Loading checkpoint shards:   0%|          | 0/2 [00:00<?, ?it/s]

In [4]:
# load tokenizer
tokenizer = transformers.AutoTokenizer.from_pretrained(model_name)

# add pad token
tokenizer.add_special_tokens({'pad_token': '[PAD]'})

1

In [5]:
# define data collator
data_collator = transformers.DataCollatorForLanguageModeling(tokenizer=tokenizer, mlm=False)  # Set mlm=False for causal language modeling


In [6]:
test_dataset = datasets.load_from_disk(export_folder + "test_dataset")

dataset = datasets.load_from_disk(export_folder + "train_dataset")

In [7]:
import evaluate


def preprocess_logits_for_metrics(logits, labels):
    """
    Original Trainer may have a memory leak. 
    This is a workaround to avoid storing too many tensors that are not needed.
    """
    # select only the first element of the tuple when element is a tuple
    if type(logits)==tuple:
        logits = logits[0]

    # select the argmax of the logits
    logits = logits.argmax(axis=-1)
    
    return logits

def decode_logits_labels(logits, labels, print_debugg=False):
    '''Decode logits and labels to text and cut them to the same length using the decoder.
    Set print_debugg to True to enable print outputs.
    '''
    ## Convert logits to text
    predicted_text = [tokenizer.decode(logit[logit < tokenizer.vocab_size], skip_special_tokens=True) for logit in logits]

    # concatenate predicted text to one string
    predicted_text = ''.join(predicted_text)

    ## Convert labels to text
    # Labels shape: (16, 512)
    label_text = [tokenizer.decode(label[label < tokenizer.vocab_size], skip_special_tokens=True) for label in labels]
    
    # concatenate label text to one string
    label_text = ''.join(label_text)

    # cut both to same length
    predicted_text = predicted_text[:len(label_text)]
    label_text = label_text[:len(predicted_text)]

    if print_debugg:
        print("🛠️ DEBUGG decode_logits_labels 🛠️")
        print(f"PREDICTED: {predicted_text}")
        print(f"LABEL: {label_text}")

    return predicted_text, label_text

def calcuate_rouge_in_compute_metrics(predicted_text, label_text, return_long_form=False, print_debugg=False):
    ''' Calculate rouge score for a given model and predicted text in the compute metrics function.
    '''

    # compute rouge score
    rouge = evaluate.load('rouge')

    scores = rouge.compute(predictions=predicted_text, references=label_text)


    if print_debugg:
        print("🛠️ DEBUGG calcuate_rouge_in_compute_metrics 🛠️")

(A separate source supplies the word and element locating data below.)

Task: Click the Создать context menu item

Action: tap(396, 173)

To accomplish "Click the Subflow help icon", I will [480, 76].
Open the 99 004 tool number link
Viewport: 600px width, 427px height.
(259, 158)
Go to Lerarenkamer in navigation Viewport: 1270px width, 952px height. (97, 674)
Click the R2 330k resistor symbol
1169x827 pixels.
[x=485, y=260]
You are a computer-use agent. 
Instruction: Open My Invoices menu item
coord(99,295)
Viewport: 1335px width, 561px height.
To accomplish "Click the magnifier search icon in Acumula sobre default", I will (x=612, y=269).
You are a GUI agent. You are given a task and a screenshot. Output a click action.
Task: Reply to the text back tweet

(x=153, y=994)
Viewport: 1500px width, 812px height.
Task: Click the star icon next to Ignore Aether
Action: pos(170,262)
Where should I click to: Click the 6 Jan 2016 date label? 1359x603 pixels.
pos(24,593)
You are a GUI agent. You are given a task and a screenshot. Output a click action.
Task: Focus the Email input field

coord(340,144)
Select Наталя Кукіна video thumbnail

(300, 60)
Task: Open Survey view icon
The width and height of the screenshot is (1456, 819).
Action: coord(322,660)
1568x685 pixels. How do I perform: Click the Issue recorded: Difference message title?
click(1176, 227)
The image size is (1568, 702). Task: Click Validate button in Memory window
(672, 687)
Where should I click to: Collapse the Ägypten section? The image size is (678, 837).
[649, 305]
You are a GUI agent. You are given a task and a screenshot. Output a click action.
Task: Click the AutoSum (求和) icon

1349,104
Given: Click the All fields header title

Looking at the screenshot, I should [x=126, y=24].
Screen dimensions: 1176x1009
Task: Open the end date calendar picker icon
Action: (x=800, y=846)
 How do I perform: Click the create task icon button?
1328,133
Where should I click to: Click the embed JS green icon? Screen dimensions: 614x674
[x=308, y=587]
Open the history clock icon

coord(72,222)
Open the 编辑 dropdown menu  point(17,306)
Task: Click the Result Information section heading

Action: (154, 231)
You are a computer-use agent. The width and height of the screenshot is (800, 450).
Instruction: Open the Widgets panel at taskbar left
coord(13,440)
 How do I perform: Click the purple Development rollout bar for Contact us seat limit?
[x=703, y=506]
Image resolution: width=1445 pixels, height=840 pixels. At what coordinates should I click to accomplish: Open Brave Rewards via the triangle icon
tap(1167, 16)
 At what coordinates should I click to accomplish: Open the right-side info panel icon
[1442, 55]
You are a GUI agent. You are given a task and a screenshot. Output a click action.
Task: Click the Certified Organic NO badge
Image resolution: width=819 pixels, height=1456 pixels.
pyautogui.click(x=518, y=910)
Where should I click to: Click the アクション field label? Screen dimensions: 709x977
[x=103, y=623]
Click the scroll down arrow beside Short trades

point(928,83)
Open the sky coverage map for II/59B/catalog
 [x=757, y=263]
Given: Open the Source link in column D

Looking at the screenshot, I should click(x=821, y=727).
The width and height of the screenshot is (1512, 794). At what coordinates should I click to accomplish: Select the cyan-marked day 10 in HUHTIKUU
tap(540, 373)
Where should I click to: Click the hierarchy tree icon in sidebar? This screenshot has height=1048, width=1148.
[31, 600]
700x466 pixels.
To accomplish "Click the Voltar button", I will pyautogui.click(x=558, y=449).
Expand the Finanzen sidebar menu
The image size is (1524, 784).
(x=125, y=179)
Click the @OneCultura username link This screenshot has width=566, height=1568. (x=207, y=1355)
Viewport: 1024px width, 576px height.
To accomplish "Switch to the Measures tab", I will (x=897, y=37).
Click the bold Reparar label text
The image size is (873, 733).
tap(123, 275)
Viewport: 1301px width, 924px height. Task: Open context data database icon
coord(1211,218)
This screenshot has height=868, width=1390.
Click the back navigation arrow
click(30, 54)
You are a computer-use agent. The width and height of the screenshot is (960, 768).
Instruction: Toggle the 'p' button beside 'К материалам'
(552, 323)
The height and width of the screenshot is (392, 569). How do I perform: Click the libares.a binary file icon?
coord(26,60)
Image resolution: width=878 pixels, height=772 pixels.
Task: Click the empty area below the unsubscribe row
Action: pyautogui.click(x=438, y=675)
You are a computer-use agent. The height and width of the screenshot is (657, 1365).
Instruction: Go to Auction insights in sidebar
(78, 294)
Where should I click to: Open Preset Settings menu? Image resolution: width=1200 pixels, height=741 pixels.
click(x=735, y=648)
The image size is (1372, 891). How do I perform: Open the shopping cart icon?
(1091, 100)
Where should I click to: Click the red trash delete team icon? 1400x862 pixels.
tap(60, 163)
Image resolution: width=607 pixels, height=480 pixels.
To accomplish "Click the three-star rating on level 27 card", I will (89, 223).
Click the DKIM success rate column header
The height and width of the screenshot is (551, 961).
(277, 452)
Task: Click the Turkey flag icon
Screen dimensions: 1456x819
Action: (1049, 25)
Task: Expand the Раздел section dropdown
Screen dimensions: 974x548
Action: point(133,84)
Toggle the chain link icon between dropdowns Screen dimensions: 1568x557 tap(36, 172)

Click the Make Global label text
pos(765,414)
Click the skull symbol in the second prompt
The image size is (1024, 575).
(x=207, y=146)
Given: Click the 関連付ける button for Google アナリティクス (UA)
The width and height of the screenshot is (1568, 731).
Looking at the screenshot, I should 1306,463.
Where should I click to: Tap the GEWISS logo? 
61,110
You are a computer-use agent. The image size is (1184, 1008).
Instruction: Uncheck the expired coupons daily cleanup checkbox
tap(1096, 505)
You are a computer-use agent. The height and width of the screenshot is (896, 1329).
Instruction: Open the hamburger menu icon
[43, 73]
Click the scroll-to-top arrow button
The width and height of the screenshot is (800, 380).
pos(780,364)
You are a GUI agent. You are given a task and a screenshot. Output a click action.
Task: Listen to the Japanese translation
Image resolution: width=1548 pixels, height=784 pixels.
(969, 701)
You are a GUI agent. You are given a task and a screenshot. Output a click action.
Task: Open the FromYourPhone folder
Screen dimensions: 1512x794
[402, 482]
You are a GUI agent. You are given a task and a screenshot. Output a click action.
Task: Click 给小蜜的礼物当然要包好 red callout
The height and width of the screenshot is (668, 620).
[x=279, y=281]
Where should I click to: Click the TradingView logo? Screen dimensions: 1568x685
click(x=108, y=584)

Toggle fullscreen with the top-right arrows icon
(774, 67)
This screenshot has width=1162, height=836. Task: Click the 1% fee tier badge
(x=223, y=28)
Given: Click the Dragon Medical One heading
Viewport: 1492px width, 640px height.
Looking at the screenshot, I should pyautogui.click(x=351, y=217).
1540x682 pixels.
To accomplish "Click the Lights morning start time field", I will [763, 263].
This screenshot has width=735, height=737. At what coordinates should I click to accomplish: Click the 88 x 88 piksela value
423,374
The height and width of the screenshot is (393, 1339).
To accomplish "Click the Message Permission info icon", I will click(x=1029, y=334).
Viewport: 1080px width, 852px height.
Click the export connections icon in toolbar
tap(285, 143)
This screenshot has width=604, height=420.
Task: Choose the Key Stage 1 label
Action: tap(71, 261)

        print(f"Rouge scores: {scores}")
        # {'rouge1': 0.04678232172323061, 'rouge2': 0.0, 'rougeL': 0.04687151585425679, 'rougeLsum': 0.04680462025598715}
    if return_long_form:
        return {"Rouge-1 f1": scores['rouge1'], "Rouge-2 f1": scores['rouge2'], "Rouge-L f1": scores['rougeL'], "Rouge-Lsum f1": scores['rougeLsum']}
    else:
        return {"rouge-lsum-f1": scores['rougeLsum']}


def calculate_bleu_score(predicted_text, label_text, return_long_form=False, print_debugg=False):
    ''' Calculate bleu score for a given model and predicted text in the compute metrics function.
    '''

    bleu = evaluate.load("bleu")
    bleu_score = bleu.compute(predictions=[predicted_text], references=[[label_text]])

    if print_debugg:
        print("🛠️ DEBUGG calculate_bleu_score 🛠️")
        print(f"BLEU Score: {bleu_score}")

    
    if return_long_form:
        return bleu_score
    else:
        return {"BLEU Score": bleu_score['bleu']}

def calculate_perplexity_in_compute_metrics(model, predicted_text, label_text, return_long_form=False, print_debugg=False):
    ''' Calculate perplexity for a given model and predicted text in the compute metrics function.
    Hint: The model gets loaded every eval step and is also not loaded in quantized mode. -> Leads to high memory usage, slow evaluation times and unusable results when comparing it to the quantized model.
    '''

    # load metric from evalaute
    perplexity = evaluate.load('perplexity', module_type="metric")
    
    # compute perplexity
    scores = perplexity.compute(model_id=model, predictions=predicted_text)
    
    if print_debugg:
        print("🛠️ DEBUGG calculate_perplexity_in_compute_metrics 🛠️")
        print(f"Perplexity: {scores}")
    
    return {"Perplexity": scores}


def calculate_f1_score_in_compute_metrics(predicted_text, label_text, return_long_form=False, print_debugg=False):
    ''' Calculate f1 score for a given model and predicted text in the compute metrics function.
    Hint: The metric does not work yet, because the metric is not loaded correctly.
    '''

    # load metric from evalaute
    f1_score = evaluate.load('f1', module_type="metric")

    # compute f1 score
    scores_macro = f1_score.compute(predictions=predicted_text, references=label_text, average="macro")
    scores_micro = f1_score.compute(predictions=predicted_text, references=label_text, average="micro")
    scores_weighted = f1_score.compute(predictions=predicted_text, references=label_text, average="weighted")


    if print_debugg:
        print("🛠️ DEBUGG calculate_f1_score_in_compute_metrics 🛠️")
        print(f"F1 Score macro: {scores_macro}")
        print(f"F1 Score micro: {scores_micro}")
        print(f"F1 Score weighted: {scores_weighted}")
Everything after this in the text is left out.